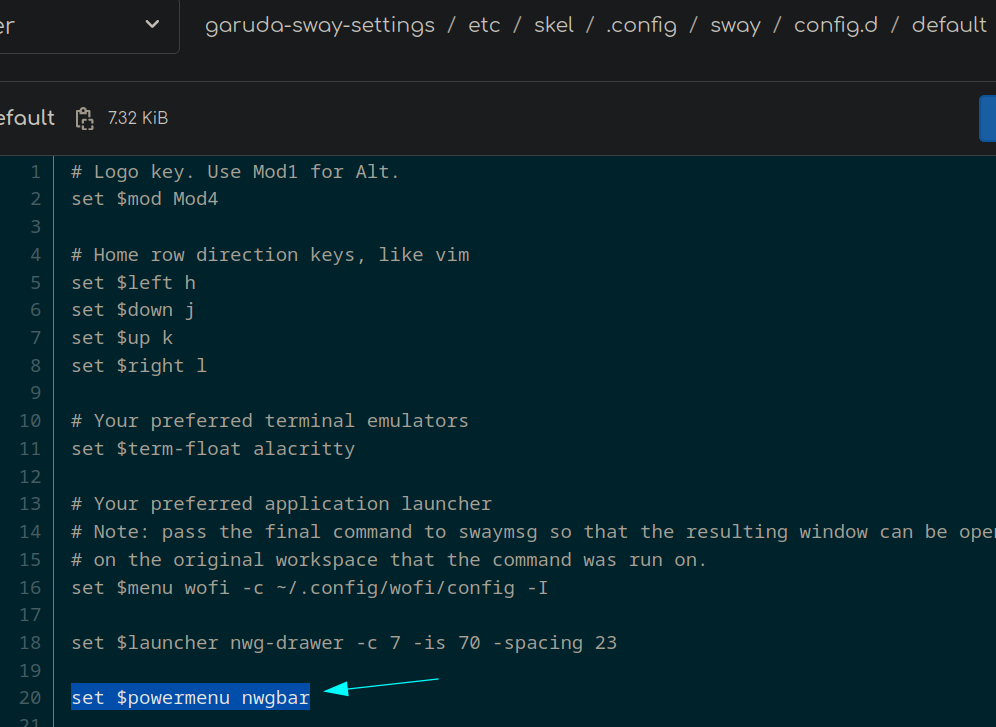The width and height of the screenshot is (996, 727).
Task: Click line number 16 link
Action: (30, 587)
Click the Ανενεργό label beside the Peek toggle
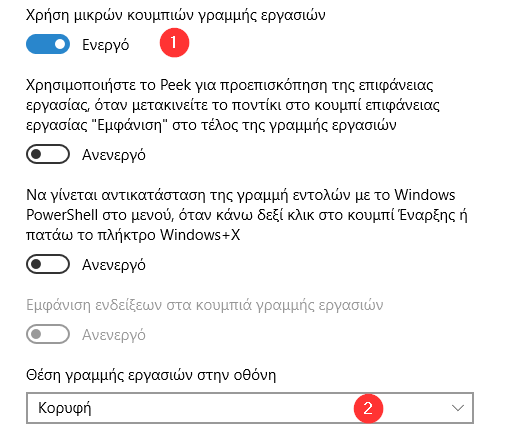This screenshot has height=436, width=529. (x=114, y=155)
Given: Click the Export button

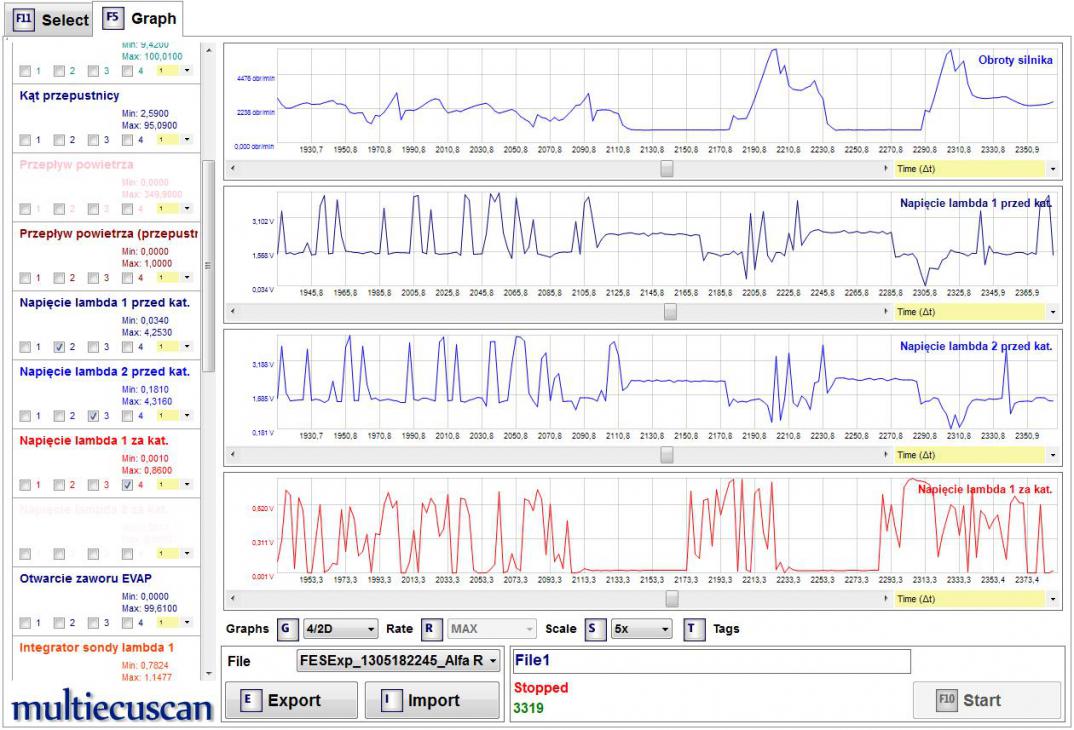Looking at the screenshot, I should coord(290,701).
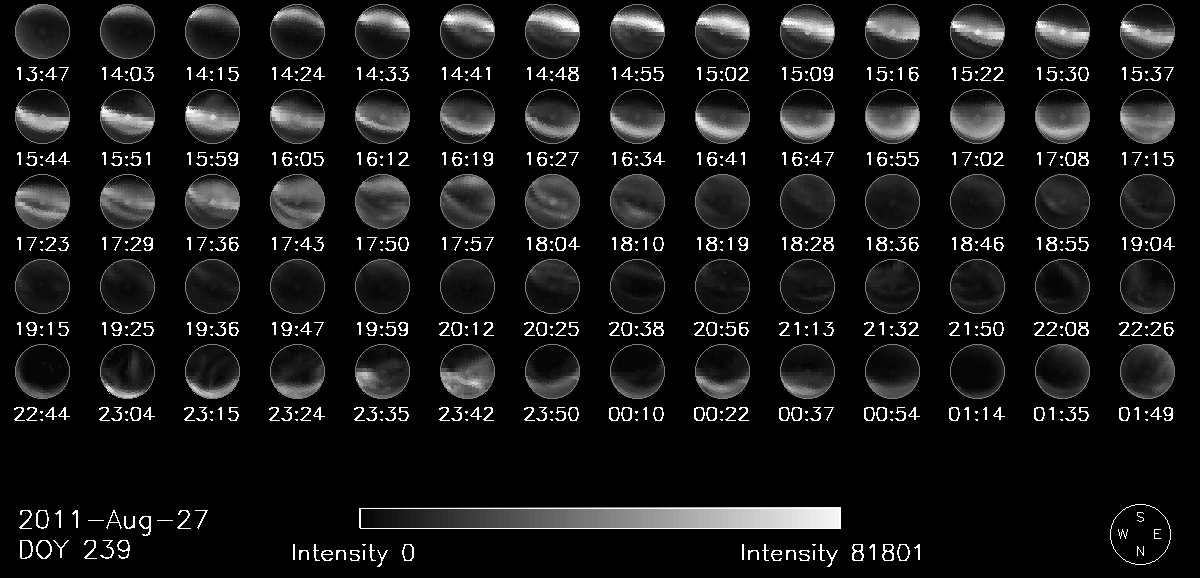The width and height of the screenshot is (1200, 578).
Task: Click the Intensity 0 label
Action: pos(353,553)
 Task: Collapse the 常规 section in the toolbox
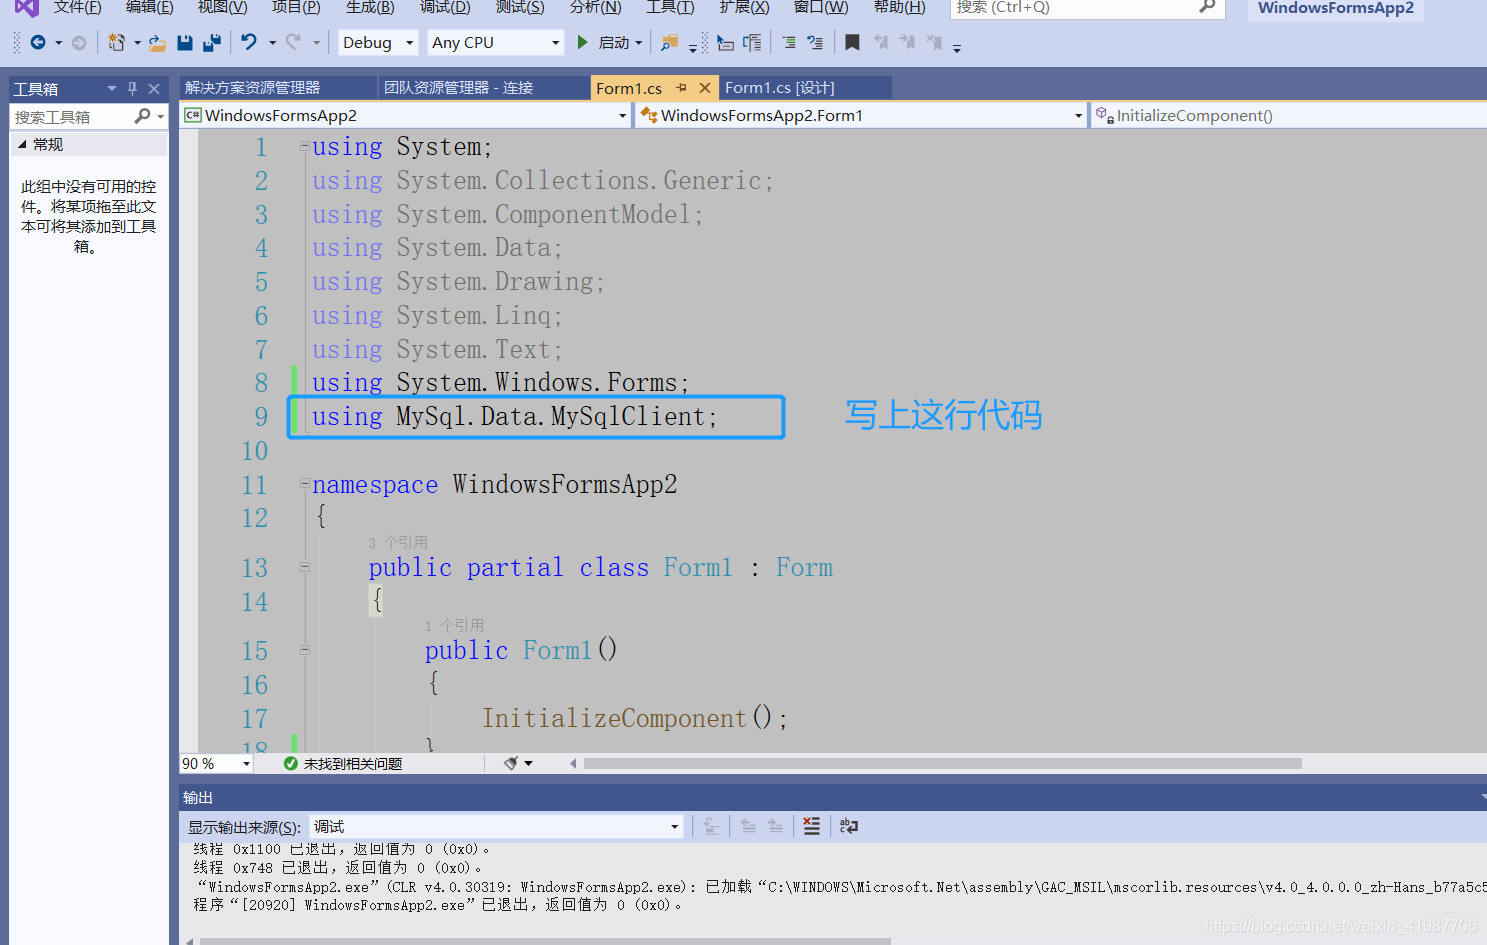22,144
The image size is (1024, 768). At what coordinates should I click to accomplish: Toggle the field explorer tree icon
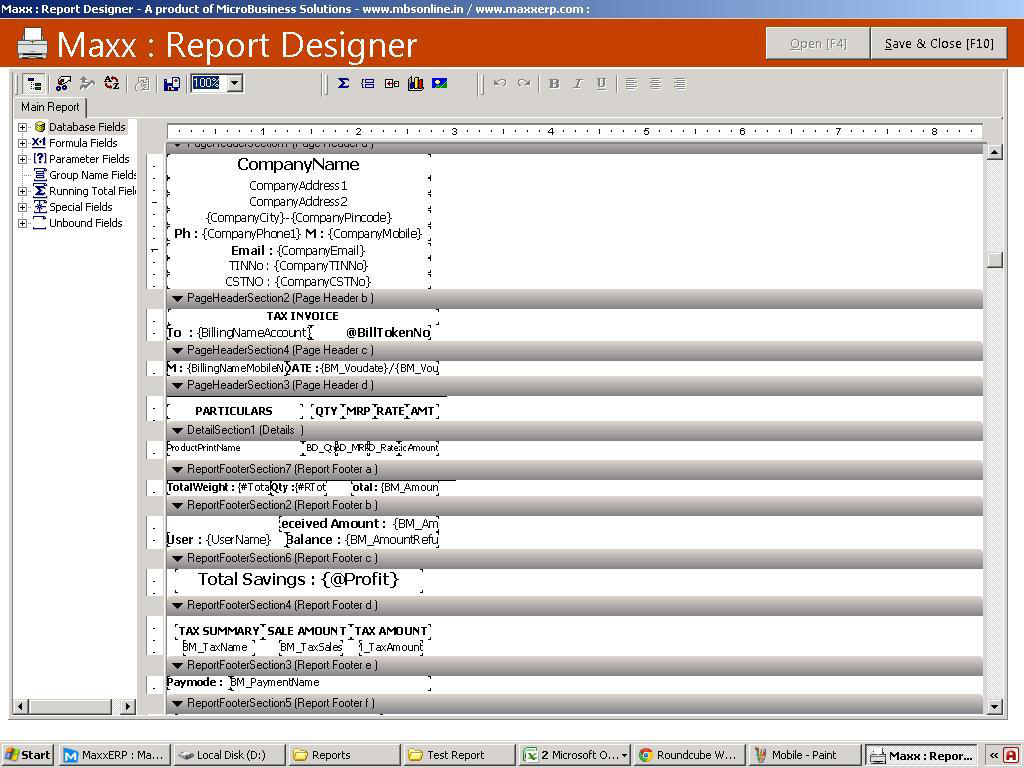pyautogui.click(x=34, y=84)
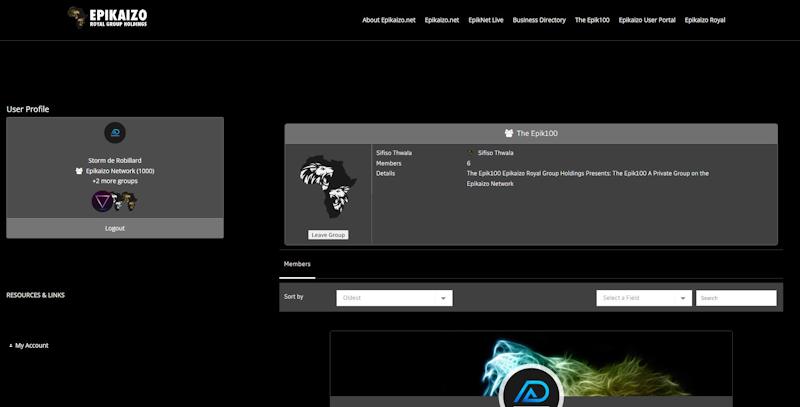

ACTIVITY: Without any pictures, write out the lines running from the one containing "Task: Collapse the 常规 section in the toolbox" through the end of the listing above, both included, exactly as given.

ANSWER SPACE:
 Task: Collapse the 常规 section in the toolbox
22,144
The image size is (1024, 768). At what coordinates should I click to accomplish: Toggle the field explorer tree icon
pyautogui.click(x=34, y=84)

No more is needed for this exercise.